> **Work instruction**: Copy nothing before the line that contains "This screenshot has"; from there, transcribe each line exactly through the end of the material, omitting pictures.

> **Data for processing**:
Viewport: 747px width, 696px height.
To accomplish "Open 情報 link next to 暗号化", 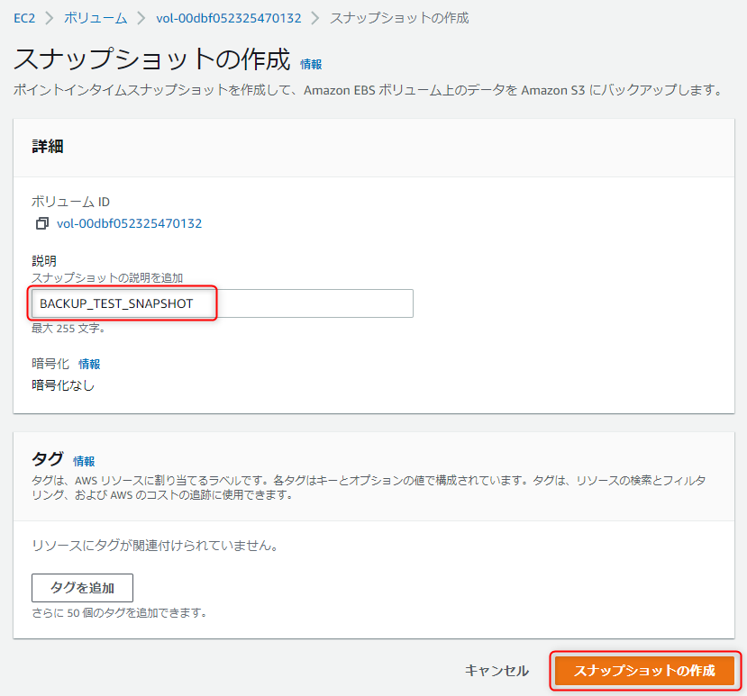I will pyautogui.click(x=89, y=364).
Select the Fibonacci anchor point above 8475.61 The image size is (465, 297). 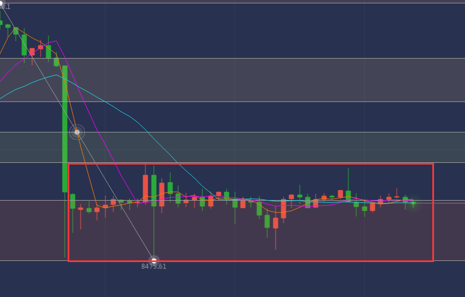[x=154, y=260]
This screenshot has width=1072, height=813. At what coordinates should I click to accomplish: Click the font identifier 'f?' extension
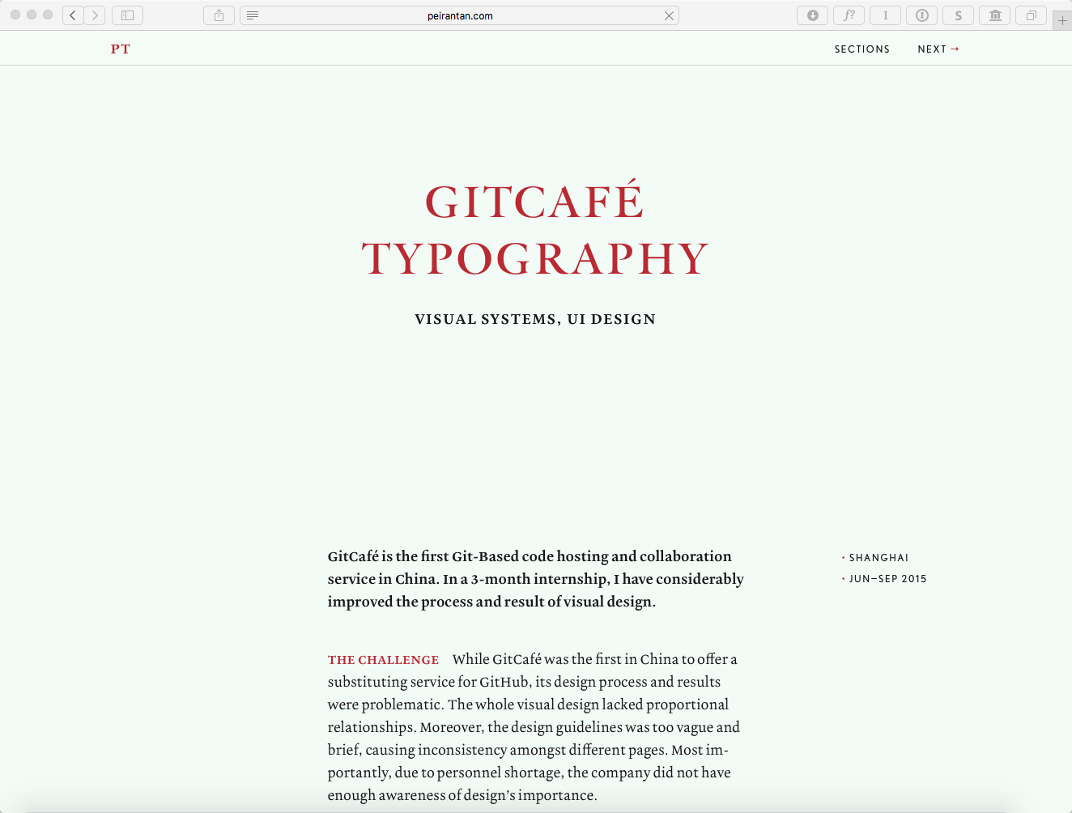[x=849, y=15]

> **Result below**:
This screenshot has width=1072, height=813. At what coordinates should I click to accomplish: Click the font identifier 'f?' extension
[x=849, y=15]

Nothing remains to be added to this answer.